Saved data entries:
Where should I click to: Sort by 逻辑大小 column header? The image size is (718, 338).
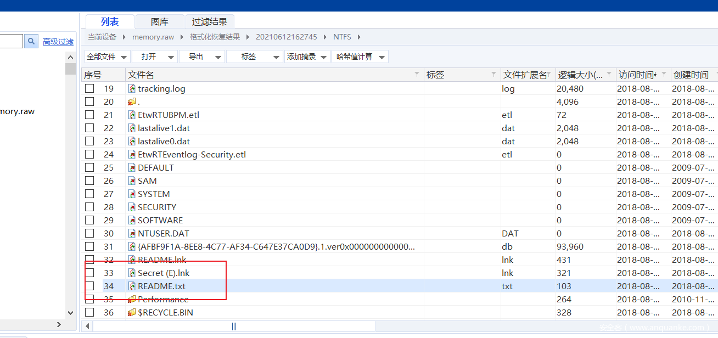580,75
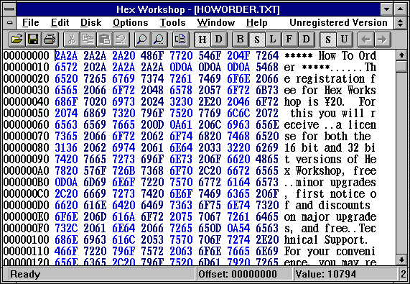
Task: Click hex value 486F in first row
Action: tap(152, 56)
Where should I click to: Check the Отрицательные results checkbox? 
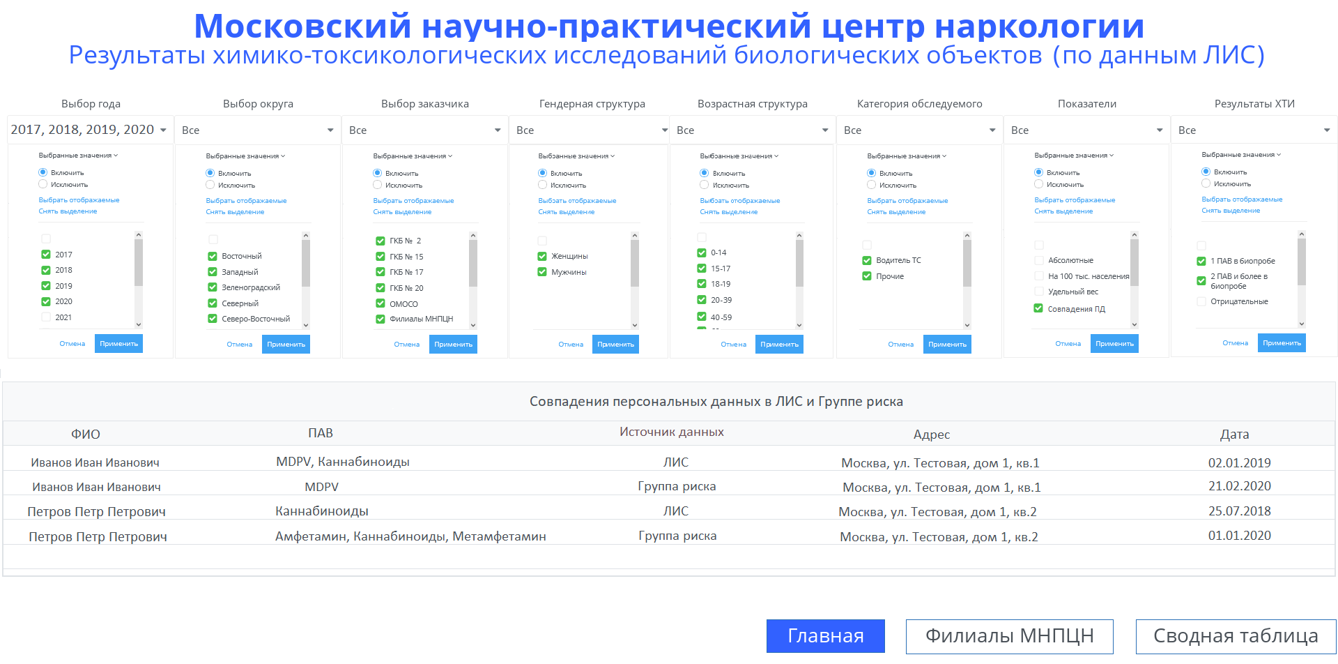click(x=1201, y=302)
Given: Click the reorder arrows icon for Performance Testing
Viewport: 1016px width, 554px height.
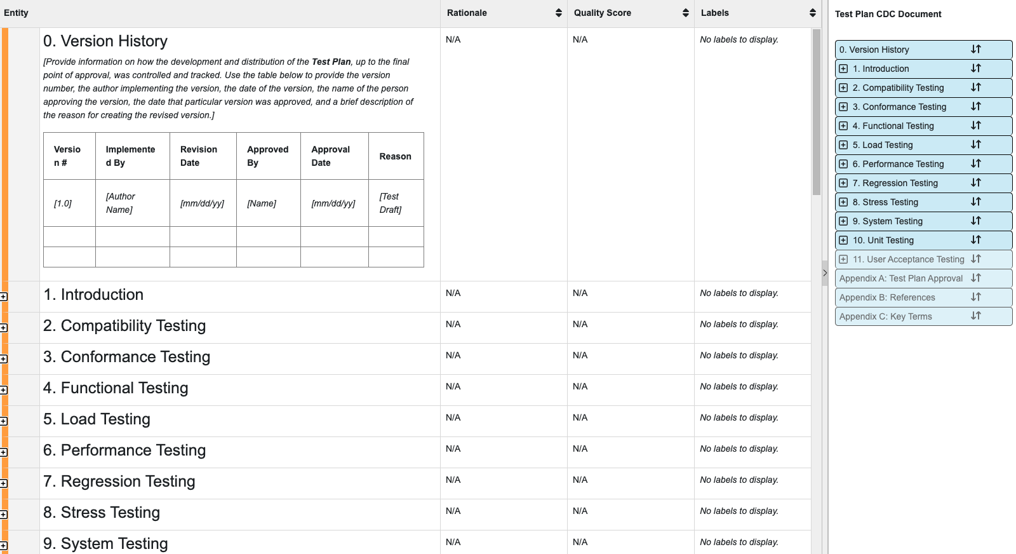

## TASK REQUIREMENTS
Arrange every line of the entries above into a Markdown table with two columns, Number and Line. Skip blank lines and leave the pictures out of your answer.

## OUTPUT FOR THIS TASK
| Number | Line |
|---|---|
| 1 | Where should I click to: Sort by 逻辑大小 column header? The image size is (718, 338). |
| 2 | 580,75 |
| 3 | Task: Click hex value 486F in first row |
| 4 | Action: tap(152, 56) |
| 5 | Where should I click to: Check the Отрицательные results checkbox?  |
| 6 | click(x=1201, y=302) |
| 7 | Given: Click the reorder arrows icon for Performance Testing |
| 8 | Viewport: 1016px width, 554px height. |